Your screenshot format options

You’ll need to decide which screenshot format option will work best for you.

  • PNG. The default format. This format has some advantages. It’s a non-lossy format, which means that you can zoom in and each pixel will be 100% the original quality of the screen you captured. This is probably ideal if you are capturing screenshots for a high-quality production that must appear absolutely perfect.

    • Storage size: Enormous (A full-screen 4K image is about 10 megabytes)

    • Compatibility: Universal

    • Clarity: Perfect

  • JPG. This is the format I would recommend for most people. JPG (or JPEG) is a common format that takes roughly one-fifth the storage space as PNG. It achieves this by analyzing the image and dropping information it considers unimportant (such as two pixels next to each other that are almost exactly the same color might be changed so they are the same color). It does this in such subtle ways that you probably would never notice unless you zoom in to the pixel level and compare.

    • Storage size: small (A full-screen 4K image is about 2 megabytes)

    • Compatibility: Universal

    • Clarity: Almost indistinguishable from perfect

  • HEIC. This is a very new format that is superior in every way to JPG, except that, because it is new, is not widely used outside of the Apple world yet. All Apple software since 2017 (macOS High Sierra and iOS 11) can read this format, and the version of Windows 11 released at the end of 2022 (22H2) can read this (or earlier if the user has installed a plugin to allow it). Many websites have not added capabilities to upload HEIC. This is best for people who take screenshots primarily for their own use or are comfortable with converting the images before sending them to people who might be using older software.

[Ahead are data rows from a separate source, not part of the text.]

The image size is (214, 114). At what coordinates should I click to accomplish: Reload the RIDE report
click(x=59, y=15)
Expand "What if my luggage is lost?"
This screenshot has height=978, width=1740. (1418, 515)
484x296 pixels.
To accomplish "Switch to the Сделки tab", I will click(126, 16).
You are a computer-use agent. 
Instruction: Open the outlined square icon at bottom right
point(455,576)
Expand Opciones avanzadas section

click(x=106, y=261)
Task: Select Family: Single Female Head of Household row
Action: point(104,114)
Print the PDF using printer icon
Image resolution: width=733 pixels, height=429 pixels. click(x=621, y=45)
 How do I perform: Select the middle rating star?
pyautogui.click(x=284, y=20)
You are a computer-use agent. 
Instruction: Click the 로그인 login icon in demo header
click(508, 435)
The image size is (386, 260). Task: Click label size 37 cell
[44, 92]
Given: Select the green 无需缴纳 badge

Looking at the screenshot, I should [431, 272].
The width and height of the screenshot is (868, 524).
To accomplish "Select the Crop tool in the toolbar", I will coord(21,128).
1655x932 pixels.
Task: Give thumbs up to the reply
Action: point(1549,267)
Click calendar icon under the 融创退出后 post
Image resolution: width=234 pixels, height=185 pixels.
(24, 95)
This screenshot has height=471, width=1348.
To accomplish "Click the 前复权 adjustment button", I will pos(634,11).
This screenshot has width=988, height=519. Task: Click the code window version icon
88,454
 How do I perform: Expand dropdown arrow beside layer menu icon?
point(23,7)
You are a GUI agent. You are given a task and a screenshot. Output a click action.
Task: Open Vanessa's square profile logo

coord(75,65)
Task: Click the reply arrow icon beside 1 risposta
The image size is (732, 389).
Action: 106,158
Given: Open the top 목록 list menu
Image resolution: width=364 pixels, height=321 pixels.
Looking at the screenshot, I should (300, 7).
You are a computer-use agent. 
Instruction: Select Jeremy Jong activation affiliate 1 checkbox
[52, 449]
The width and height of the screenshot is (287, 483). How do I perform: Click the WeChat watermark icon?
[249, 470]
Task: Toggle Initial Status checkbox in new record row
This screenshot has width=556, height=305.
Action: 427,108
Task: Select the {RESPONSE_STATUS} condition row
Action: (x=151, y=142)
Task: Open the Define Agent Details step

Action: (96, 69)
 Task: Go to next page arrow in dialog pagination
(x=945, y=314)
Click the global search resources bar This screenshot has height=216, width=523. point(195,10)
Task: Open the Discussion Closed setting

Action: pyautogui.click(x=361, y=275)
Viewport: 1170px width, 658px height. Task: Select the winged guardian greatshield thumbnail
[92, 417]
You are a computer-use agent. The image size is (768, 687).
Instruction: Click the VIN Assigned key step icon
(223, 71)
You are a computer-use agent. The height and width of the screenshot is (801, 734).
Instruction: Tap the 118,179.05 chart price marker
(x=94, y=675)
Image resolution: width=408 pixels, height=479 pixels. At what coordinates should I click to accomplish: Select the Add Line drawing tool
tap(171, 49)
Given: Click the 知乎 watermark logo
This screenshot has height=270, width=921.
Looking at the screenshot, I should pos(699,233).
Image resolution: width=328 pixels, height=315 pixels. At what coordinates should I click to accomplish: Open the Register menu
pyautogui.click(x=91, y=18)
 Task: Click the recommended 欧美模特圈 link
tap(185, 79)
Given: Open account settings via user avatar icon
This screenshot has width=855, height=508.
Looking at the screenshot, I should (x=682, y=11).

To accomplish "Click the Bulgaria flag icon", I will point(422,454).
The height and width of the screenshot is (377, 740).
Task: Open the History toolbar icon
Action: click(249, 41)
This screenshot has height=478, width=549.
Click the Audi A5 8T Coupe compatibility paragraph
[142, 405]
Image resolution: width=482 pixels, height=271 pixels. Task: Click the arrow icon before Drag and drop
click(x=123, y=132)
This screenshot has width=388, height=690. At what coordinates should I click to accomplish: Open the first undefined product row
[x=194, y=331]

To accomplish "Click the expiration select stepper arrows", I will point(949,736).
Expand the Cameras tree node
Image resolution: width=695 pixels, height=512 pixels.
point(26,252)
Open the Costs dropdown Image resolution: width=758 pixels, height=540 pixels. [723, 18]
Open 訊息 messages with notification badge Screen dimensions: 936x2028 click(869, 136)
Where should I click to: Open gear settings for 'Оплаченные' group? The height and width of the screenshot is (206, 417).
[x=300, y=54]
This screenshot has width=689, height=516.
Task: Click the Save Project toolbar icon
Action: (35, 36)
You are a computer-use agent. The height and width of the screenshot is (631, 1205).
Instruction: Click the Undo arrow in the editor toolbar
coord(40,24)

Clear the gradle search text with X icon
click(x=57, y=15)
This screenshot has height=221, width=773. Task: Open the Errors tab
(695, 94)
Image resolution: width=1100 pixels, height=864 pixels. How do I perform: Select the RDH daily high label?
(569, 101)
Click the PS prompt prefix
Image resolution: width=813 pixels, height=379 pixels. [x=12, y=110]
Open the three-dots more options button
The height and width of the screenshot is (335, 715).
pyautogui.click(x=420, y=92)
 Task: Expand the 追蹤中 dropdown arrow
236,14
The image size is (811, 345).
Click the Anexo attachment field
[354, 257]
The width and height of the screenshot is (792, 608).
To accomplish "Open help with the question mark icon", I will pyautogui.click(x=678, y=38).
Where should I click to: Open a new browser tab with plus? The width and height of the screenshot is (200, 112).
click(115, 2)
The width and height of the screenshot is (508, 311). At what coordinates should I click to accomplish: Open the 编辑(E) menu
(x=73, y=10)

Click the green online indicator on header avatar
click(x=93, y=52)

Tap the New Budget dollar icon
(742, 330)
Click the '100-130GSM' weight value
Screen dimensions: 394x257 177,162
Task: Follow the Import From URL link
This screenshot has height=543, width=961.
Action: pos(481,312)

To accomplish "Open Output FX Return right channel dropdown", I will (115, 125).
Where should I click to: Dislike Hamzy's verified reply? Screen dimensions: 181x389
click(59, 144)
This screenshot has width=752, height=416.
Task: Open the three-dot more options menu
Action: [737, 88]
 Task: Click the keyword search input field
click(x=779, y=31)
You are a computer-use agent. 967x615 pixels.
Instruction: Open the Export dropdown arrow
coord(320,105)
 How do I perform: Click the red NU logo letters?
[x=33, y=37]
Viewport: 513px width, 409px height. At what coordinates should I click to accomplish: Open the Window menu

    • Storage size: tiny (a full-screen 4K image is about 1 megabyte)

    • Compatibility: only guaranteed on Apple devices, but becoming more common

    • Clarity: Almost indistinguishable from perfect

How to switch your screenshot format

Strangely, Apple has not included a button or switch in Mac that you can click to adjust this setting. It must be done in Terminal. If you are uncomfortable with this, you should get someone to help you. Do not try typing the commands below manually; you should copy and paste them.

  1. Open Terminal (Applications → Utilities).

  2. Paste one of these commands and press Return:

Use HEIC (smallest files):

defaults write com.apple.screencapture type heic; killall SystemUIServer

Use JPG (most compatible yet small):

defaults write com.apple.screencapture type jpg; killall SystemUIServer

Go back to PNG (the default):

defaults write com.apple.screencapture type png; killall SystemUIServer

There will be no confirmation of the change, but you should not see an error message. Close the Terminal app, and you’re done—new screenshots will use your chosen format. Apple’s built-in screenshot tools continue to work the same way; you’re just changing the file type they save.